AFAIU it can't be enabled via this sysctl because the handler for it 
expects only 1 to be written to it:

      2                 .proc_handler   = proc_dointvec_minmax, 

      1                 .extra1         = SYSCTL_ONE, 

   994                  .extra2         = SYSCTL_ONE,

> 
> If there's a flag or status to check if TDX host is enabled, and does
> the checking in kexec_load_permitted(), that could be better. Anyway, I
> saw Huang, Kai has posted the tdx host support patchset.
> 
>>
>> I'm trying to get traction for this patch.
>>
>>
>>>
>>> Thanks,
>>>
>>> Paolo
>>>
>>>
>>
>
  
Kai Huang Jan. 31, 2024, 1:07 p.m.
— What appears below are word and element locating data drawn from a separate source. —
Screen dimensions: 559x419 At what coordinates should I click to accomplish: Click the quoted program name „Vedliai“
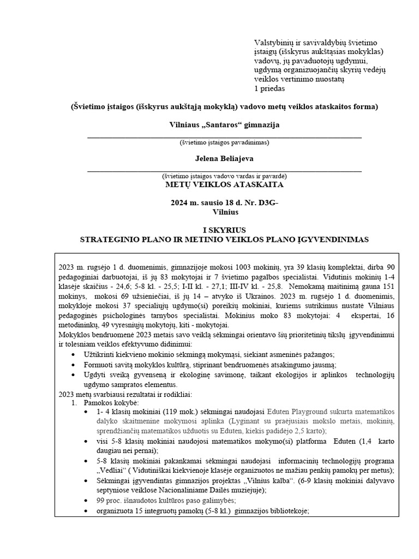click(113, 471)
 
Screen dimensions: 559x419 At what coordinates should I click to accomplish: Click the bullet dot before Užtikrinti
click(89, 355)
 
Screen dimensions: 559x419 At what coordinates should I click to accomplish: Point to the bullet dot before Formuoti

UTC | #9
> > Runtime disabling kexec looks better than at cmpile time, esp for
> > distros. While from above patch, making using of kexec_load_disabled
> > to achive the runtime disabling may not be so good. Because we have a
> > front door to enable it through:
> >
> > /proc/sys/kernel/kexec_load_disabled
> 
> AFAIU it can't be enabled via this sysctl because the handler for it expects
> only 1 to be written to it:
> 
>       2                 .proc_handler   = proc_dointvec_minmax,
> 
>       1                 .extra1         = SYSCTL_ONE,
> 
>    994                  .extra2         = SYSCTL_ONE,
> 

This is also my understanding.  

The documentation also says once it is turned to disable we cannot turn back again:

kexec_load_disable
===================

A toggle indicating if the syscalls ``kexec_load`` and
``kexec_file_load`` have been disabled.
This value defaults to 0 (false: ``kexec_*load`` enabled), but can be
set to 1 (true: ``kexec_*load`` disabled).
Once true, kexec can no longer be used, and the toggle cannot be set
back to false.
......
  
Baoquan He Jan. 31, 2024, 3:23 p.m. UTC | #10
On 01/31/24 at 01:07pm, Huang, Kai wrote:
> > > Runtime disabling kexec looks better than at cmpile time, esp for
> > > distros. While from above patch, making using of kexec_load_disabled
> > > to achive the runtime disabling may not be so good. Because we have a
> > > front door to enable it through:
> > >
> > > /proc/sys/kernel/kexec_load_disabled
> > 
> > AFAIU it can't be enabled via this sysctl because the handler for it expects
> > only 1 to be written to it:
> > 
> >       2                 .proc_handler   = proc_dointvec_minmax,
> > 
> >       1                 .extra1         = SYSCTL_ONE,
> > 
> >    994                  .extra2         = SYSCTL_ONE,
> > 
> 
> This is also my understanding.  
> 
> The documentation also says once it is turned to disable we cannot turn back again:
> 
> kexec_load_disable
> ===================
> 
> A toggle indicating if the syscalls ``kexec_load`` and
> ``kexec_file_load`` have been disabled.
> This value defaults to 0 (false: ``kexec_*load`` enabled), but can be
> set to 1 (true: ``kexec_*load`` disabled).
> Once true, kexec can no longer be used, and the toggle cannot be set
> back to false.

you are quite right, I have never noticed this, thanks.

Then then mentioned patch looks good to me.